# Part 1: Theory

### 1. What is NumPy, and why is it widely used in Python
NumPy (Numerical Python) is a fundamental library for numerical computing in Python. It provides support for arrays, matrices, and many mathematical functions. It is widely used due to its high performance, efficient memory usage, and ability to interface with C/C++ code.

### 2. How does broadcasting work in NumPy
Broadcasting allows NumPy to perform element-wise operations on arrays of different shapes by automatically expanding their shapes to be compatible.

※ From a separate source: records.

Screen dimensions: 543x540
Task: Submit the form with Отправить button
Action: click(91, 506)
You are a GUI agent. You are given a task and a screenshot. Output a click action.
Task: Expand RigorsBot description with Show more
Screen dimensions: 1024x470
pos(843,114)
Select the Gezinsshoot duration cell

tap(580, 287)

### 3. What is a Pandas DataFrame
A DataFrame is a 2-dimensional labeled data structure with columns of potentially different types. It is similar to a table in SQL or Excel.

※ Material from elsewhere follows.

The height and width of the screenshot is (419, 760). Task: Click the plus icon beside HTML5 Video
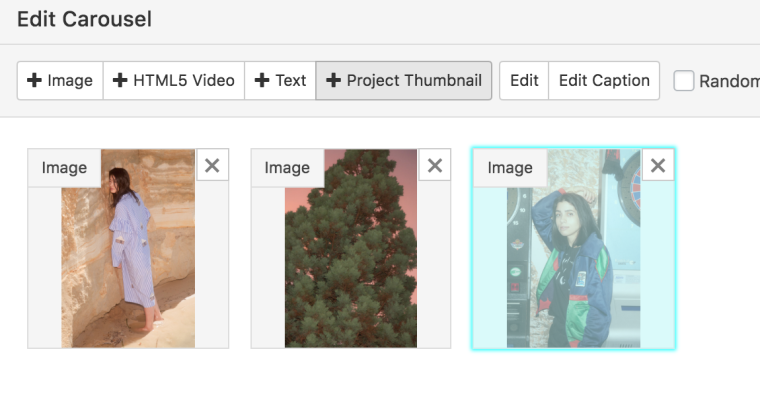pyautogui.click(x=120, y=81)

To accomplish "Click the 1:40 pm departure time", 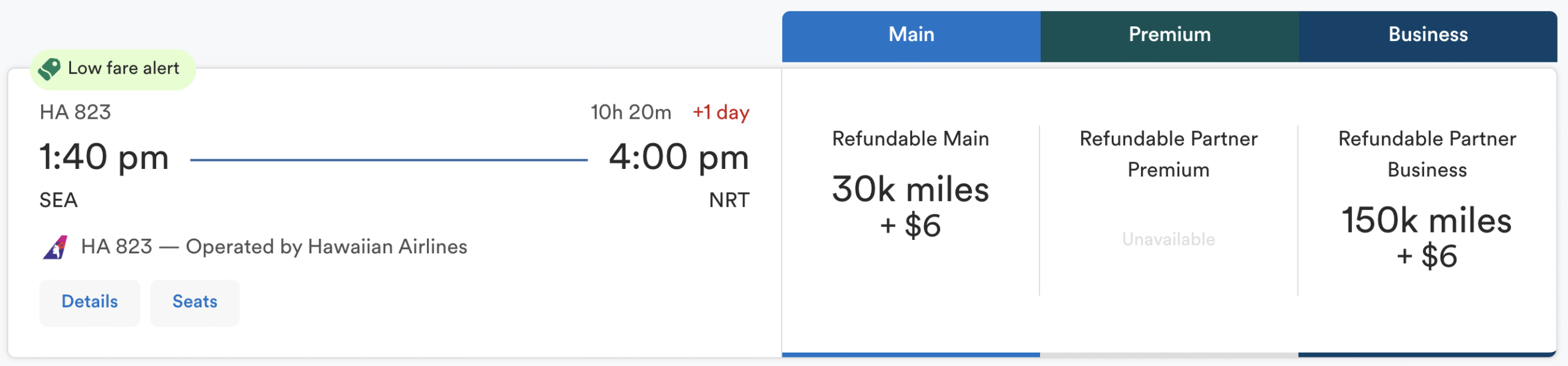I will point(104,157).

### 4. Explain the use of the groupby() method in Pandas
`groupby()` is used to split the data into groups based on some criteria, apply a function to each group independently, and then combine the results.

### 5. Why is Seaborn preferred for statistical visualizations
Seaborn provides a high-level interface for drawing attractive and informative statistical graphics, making it easier to visualize complex datasets.

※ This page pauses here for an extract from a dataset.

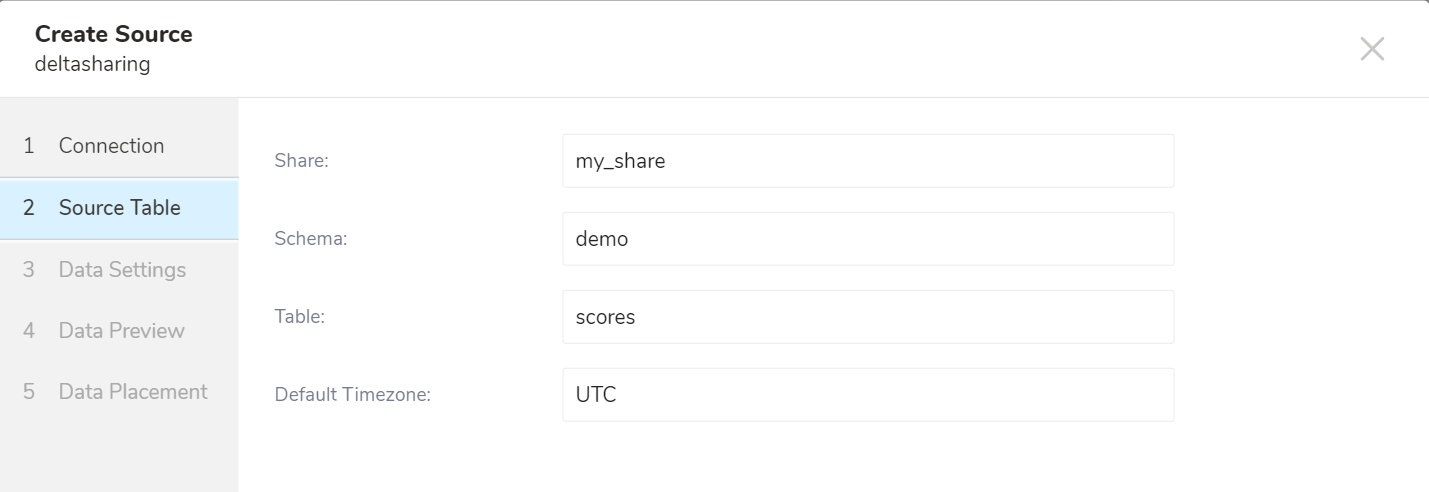Image resolution: width=1429 pixels, height=492 pixels.
Task: Focus the Schema field containing demo
Action: (x=867, y=239)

### 6. What are the differences between NumPy arrays and Python lists
- NumPy arrays are more efficient for numerical operations.
- Arrays are homogeneous, whereas lists can contain mixed data types.
- NumPy provides broadcasting and vectorized operations.

### 7. What is a heatmap, and when should it be used
A heatmap is a data visualization technique that shows the magnitude of a phenomenon as color. It is used to visualize matrices or correlation matrices.

### 8. What does the term “vectorized operation” mean in NumPy
Vectorized operations are operations that are applied to entire arrays rather than individual elements, leading to faster execution.

### 9. How does Matplotlib differ from Plotly
Matplotlib is static and great for basic plots. Plotly is interactive and better for web-based visualizations.

### 10. What is the significance of hierarchical indexing in Pandas
Hierarchical indexing allows multiple (two or more) index levels on an axis, enabling advanced data representation and operations.

### 11. What is the role of Seaborn’s pairplot() function
It visualizes pairwise relationships in a dataset, showing scatter plots for each pair of variables and histograms for individual ones.

### 12. What is the purpose of the describe() function in Pandas
It provides a summary of statistics such as mean, median, std, min, max, and percentiles for numeric columns.

### 13. Why is handling missing data important in Pandas
Missing data can lead to incorrect analysis. Pandas provides tools to detect, remove, or fill missing values.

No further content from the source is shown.